Can't Import Data Fast Enough - Optimize or rethink the design?

  • I've written a SQL application to collection application logs files from 100+ servers. However, the servers are generating logs files faster than I can import them. I'm almost at the break even point, but we'll be adding more and more servers so I think it is a losing battle. I'm starting to get the feeling I need to rethink my design, but I'm not a SQL expert by any means so any suggestions would be appreciated.

    Existing Solution:

    Log files are standard CSV logs that exists on servers around the world. They are 10MB in size with about 50,000 rows in each file.
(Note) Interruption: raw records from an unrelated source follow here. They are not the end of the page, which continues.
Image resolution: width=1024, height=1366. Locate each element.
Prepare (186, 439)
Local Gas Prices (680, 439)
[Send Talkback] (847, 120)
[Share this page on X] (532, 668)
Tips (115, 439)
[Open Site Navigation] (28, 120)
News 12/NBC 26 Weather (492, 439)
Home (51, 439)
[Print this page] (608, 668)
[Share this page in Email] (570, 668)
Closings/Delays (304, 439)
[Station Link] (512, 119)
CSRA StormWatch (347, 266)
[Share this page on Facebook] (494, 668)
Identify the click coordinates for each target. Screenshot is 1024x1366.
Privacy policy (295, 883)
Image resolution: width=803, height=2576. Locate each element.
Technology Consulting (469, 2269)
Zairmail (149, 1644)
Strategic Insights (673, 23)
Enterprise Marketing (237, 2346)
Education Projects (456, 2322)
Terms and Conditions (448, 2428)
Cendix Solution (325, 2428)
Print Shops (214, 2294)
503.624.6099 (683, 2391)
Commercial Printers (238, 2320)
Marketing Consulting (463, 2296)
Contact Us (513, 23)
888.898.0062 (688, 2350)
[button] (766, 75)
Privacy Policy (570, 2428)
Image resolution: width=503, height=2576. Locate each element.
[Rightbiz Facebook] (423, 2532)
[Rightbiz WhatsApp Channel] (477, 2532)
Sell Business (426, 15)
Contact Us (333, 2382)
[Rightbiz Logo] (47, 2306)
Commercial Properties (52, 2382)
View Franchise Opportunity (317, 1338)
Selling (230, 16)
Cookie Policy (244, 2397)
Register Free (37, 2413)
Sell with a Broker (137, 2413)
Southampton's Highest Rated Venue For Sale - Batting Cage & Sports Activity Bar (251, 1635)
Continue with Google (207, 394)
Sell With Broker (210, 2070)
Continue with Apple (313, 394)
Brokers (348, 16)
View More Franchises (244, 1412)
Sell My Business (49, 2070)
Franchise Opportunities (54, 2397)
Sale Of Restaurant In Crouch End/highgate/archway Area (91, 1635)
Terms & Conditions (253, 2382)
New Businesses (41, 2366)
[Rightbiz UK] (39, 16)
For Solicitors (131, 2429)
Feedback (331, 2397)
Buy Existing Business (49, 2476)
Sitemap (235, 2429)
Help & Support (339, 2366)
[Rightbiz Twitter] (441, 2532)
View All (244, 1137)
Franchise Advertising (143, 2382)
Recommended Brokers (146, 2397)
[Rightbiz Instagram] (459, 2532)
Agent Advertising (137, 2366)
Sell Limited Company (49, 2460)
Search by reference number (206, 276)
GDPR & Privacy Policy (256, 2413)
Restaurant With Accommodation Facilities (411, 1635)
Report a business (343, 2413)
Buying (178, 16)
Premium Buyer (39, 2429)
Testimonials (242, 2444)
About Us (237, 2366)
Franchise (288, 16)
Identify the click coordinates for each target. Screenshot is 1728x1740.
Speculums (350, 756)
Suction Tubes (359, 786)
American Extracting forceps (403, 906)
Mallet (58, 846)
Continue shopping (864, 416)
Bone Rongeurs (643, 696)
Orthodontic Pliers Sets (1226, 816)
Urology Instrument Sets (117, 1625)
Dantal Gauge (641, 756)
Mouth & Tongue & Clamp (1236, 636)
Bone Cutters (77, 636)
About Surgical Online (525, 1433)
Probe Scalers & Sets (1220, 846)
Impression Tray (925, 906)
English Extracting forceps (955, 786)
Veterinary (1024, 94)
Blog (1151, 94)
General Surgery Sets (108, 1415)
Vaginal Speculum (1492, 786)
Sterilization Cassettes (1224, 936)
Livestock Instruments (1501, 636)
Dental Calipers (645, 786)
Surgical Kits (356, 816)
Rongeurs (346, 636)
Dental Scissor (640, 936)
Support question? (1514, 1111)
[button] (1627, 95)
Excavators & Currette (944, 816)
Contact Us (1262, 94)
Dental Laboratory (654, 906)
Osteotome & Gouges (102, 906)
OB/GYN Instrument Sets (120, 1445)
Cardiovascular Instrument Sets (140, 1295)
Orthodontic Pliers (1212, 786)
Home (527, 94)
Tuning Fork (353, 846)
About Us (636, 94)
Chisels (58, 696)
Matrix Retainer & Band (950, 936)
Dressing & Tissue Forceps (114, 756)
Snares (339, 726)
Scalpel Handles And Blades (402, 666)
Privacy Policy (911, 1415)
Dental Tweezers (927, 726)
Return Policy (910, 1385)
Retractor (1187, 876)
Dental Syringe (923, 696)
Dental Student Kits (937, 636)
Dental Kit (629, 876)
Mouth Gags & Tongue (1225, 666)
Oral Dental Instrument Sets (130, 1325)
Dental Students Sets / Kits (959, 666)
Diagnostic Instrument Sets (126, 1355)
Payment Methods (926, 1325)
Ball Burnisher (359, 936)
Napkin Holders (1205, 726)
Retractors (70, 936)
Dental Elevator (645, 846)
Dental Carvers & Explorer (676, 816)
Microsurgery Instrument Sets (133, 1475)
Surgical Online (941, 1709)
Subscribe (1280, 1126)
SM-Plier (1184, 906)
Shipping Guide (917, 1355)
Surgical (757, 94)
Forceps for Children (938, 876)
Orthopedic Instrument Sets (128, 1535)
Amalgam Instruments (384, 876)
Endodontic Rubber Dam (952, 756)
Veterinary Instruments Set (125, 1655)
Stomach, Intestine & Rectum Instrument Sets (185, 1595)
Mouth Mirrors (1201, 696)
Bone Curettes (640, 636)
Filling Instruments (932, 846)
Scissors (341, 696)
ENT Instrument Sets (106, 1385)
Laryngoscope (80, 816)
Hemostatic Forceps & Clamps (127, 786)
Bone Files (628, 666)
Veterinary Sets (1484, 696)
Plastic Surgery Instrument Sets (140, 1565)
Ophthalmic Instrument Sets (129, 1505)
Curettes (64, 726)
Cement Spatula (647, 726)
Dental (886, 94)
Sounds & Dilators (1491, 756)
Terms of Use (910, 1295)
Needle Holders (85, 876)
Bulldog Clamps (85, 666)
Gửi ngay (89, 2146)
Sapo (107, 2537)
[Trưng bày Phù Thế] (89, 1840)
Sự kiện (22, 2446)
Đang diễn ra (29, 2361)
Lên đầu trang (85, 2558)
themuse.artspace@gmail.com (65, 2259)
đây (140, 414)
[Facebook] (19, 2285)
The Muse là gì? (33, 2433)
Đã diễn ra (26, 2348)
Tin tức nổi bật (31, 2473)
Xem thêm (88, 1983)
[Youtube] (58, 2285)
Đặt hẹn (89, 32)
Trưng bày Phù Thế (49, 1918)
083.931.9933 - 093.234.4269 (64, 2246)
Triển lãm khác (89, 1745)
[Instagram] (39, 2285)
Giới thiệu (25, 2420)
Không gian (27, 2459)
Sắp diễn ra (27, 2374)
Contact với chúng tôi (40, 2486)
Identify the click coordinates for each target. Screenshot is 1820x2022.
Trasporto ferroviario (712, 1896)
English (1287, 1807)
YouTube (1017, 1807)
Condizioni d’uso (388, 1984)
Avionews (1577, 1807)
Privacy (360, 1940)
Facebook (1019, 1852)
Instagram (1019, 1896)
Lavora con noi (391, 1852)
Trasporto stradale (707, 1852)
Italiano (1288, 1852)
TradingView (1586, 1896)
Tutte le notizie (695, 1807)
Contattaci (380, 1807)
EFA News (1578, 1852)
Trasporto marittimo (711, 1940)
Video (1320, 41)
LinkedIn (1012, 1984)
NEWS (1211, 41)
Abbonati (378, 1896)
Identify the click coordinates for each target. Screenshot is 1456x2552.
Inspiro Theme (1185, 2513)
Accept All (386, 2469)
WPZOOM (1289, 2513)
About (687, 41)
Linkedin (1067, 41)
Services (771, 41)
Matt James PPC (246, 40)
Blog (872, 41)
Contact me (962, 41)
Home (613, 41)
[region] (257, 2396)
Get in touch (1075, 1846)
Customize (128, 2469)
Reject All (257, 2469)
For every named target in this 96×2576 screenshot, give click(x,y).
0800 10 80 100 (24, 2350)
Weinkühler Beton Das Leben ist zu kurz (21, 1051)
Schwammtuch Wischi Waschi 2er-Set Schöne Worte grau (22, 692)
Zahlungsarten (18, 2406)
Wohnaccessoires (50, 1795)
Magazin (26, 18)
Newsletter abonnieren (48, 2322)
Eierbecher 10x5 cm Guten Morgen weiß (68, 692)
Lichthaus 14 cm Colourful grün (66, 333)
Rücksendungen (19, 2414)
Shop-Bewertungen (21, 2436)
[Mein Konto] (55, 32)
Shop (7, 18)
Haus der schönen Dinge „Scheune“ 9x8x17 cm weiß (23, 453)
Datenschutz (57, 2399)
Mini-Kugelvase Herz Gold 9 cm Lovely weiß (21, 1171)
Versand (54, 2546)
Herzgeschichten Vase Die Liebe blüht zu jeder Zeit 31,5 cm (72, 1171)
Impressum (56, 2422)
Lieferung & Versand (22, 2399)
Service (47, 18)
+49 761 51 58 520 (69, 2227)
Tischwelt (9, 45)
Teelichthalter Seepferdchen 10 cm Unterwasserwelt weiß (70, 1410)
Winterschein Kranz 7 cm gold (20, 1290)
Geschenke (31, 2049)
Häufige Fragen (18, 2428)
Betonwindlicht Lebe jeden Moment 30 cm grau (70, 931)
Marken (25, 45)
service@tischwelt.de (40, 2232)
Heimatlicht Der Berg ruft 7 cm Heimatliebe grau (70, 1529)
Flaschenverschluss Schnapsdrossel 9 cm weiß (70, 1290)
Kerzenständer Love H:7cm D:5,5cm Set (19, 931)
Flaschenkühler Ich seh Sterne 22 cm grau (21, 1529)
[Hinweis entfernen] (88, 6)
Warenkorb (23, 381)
    (1) Copy all log files locally.

    (2) Console app runs locally on SQL server and calls Stored Procedure

    (2) SP uses Bulk Import to insert into a staging table with very loosely typed columns (ints and nvarchars) and no indexes. I think there is a PK defined on this table.

    (3) SP then copies (using INSERT INTO with a nested SELECT) from staging table into the final table with strongly typed columns and 8-10 indexes. There is some data cleansing done at this stage.

    I can import about 6 log files a minute. Looking at my server I'm not sure where the bottleneck is. SQL isn't using very much CPU (between 30-50), my memory footprint is under 2GB (system has 4GB). Logs files are a separate drive from the DB. Each drive is made up of multiple disks in a RAID0 config. On top of how slow import is, from time to time, the console application gets timeout errors when calling the StoredProcedure. The timeout is set to 3 minutes which is plenty of time.

    I've reached the end of my knowledge, so I'm not sure whether I should be looking to optimize this solution or rethinking it. i.e. Break the data up into different tables. i.e. Server01-Server-20 goes into Table1 and then have multiple instances of the console application each handling imports for a different group of servers.

    Thanks for your help!

  • Does your console app allow for parallel processing?

    What is the hardware configuration of your Server? (e.g. How many CPU's and how many of them usable for SQL Server?)

    Do you import into one single staging table or separate tables. If so, how are those separate tables selected? (Which file goes into which table?)

    I think the key is to run your processes in parallel, therewith utilizing more CPU.



    Lutz
    A pessimist is an optimist with experience.

    How to get fast answers to your question[/url]
    How to post performance related questions[/url]
    Links for Tally Table [/url] , Cross Tabs [/url] and Dynamic Cross Tabs [/url], Delimited Split Function[/url]

  • winterminute (9/13/2009)


    (3) SP then copies (using INSERT INTO with a nested SELECT) from staging table into the final table with strongly typed columns and 8-10 indexes. There is some data cleansing done at this stage.

    I'd have to say that the hold up is probably shared between the 8-10 indexes and the "data cleansing". It might be helpful if you posted the code for the "copy" and the CREATE TABLE statement along with all of the indexes, constraints, and any triggers that may exist on the final table.

    --Jeff Moden


    RBAR is pronounced "ree-bar" and is a "Modenism" for Row-By-Agonizing-Row.
    First step towards the paradigm shift of writing Set Based code:
    ________Stop thinking about what you want to do to a ROW... think, instead, of what you want to do to a COLUMN.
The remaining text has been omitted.